### TEXT EXCERPT
◇ ◇ ◇ ◇ ◇

1

I wanted to write a code that prints out the whole html code from a website, so I could get information about a certain player. My Problem now is:

import java.io.BufferedReader;
import java.io.IOException;
import java.io.InputStream;
import java.io.InputStreamReader;
import java.net.URL;
import java.net.URLConnection;


public class DownloadPage {

public static void main(String[] args) throws IOException {


    URL url = new URL("http://apps.runescape.com/runemetrics/app/levels/player/Gragoyle");

    URLConnection con = url.openConnection();
    InputStream is =con.getInputStream();

    BufferedReader br = new BufferedReader(new InputStreamReader(is));

    String line = null;

    // read each line and write to System.out
    while ((line = br.readLine()) != null) {
        System.out.println(line);
    }
}
}

When i run this code it only prints the overview:

<html>
<head><title>302 Found</title></head>
<body bgcolor="white">
<center><h1>302 Found</h1></center>
<hr><center>nginx/1.8.0</center>
</body>
</html>

Id be very grateful if you could explain me how I can print the whole html code, and what I did wrong.

◇ ◇ ◇ ◇ ◇

### DATA
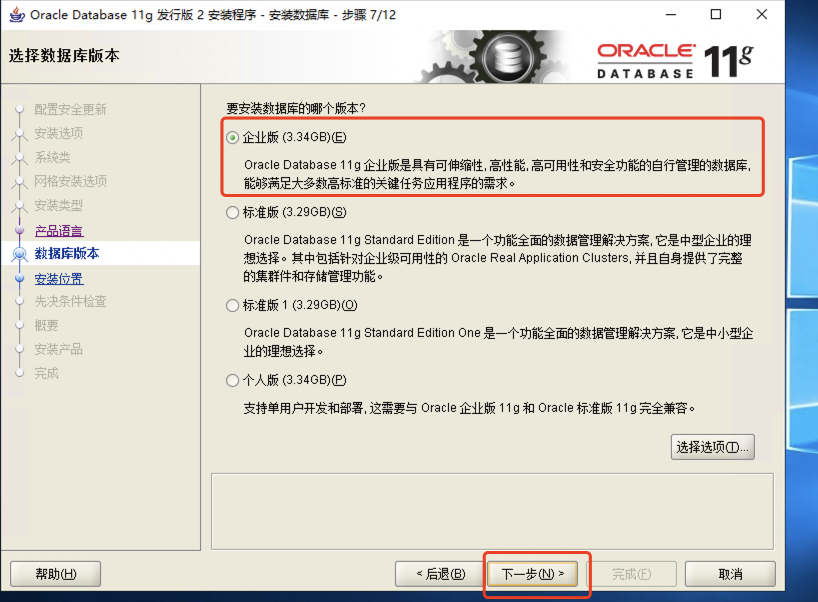Open the 安装位置 step in sidebar

coord(59,279)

◇ ◇ ◇ ◇ ◇

### DIRECTIONS
A - Please reproduce the forum post word for word, between "When i run this" and "I did wrong.", inclusive.
B - Answer these questions using the forum post:
(i) What URL does the code pass to the URL constructor?
(ii) What name does the public class have?
(iii) Which nginx version appears in the printed output?
C - Render this sentence from the forum post in Spanish: "I wanted to write a code that prints out the whole html code from a website, so I could get information about a certain player."
The lines that come after the forum post are from a different source.

### COMPLETE ANSWERS
A -
When i run this code it only prints the overview:

<html>
<head><title>302 Found</title></head>
<body bgcolor="white">
<center><h1>302 Found</h1></center>
<hr><center>nginx/1.8.0</center>
</body>
</html>

Id be very grateful if you could explain me how I can print the whole html code, and what I did wrong.

B -
(i) http://apps.runescape.com/runemetrics/app/levels/player/Gragoyle
(ii) DownloadPage
(iii) nginx/1.8.0

C - Quería escribir un código que imprimiera todo el código html de un sitio web, para poder obtener información sobre un jugador determinado.